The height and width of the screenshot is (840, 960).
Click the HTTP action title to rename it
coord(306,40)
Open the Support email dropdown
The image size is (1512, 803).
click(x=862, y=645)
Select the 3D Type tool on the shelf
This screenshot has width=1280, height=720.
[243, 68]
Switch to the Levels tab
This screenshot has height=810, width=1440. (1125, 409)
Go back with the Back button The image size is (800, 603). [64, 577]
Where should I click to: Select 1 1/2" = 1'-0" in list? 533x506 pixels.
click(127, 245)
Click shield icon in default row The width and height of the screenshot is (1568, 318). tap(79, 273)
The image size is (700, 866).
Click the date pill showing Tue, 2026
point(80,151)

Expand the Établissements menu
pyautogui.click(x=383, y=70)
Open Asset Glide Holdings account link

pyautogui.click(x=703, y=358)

→ What is being asked
Please revise the entries starting at the line with "Open the Support email dropdown" and ending at the line with "Click shield icon", swapping "dropdown" for "menu" and leaving everything else unchanged.

→ Solution to this problem
Open the Support email menu
The image size is (1512, 803).
click(x=862, y=645)
Select the 3D Type tool on the shelf
This screenshot has width=1280, height=720.
[243, 68]
Switch to the Levels tab
This screenshot has height=810, width=1440. (1125, 409)
Go back with the Back button The image size is (800, 603). [64, 577]
Where should I click to: Select 1 1/2" = 1'-0" in list? 533x506 pixels.
click(127, 245)
Click shield icon in default row The width and height of the screenshot is (1568, 318). tap(79, 273)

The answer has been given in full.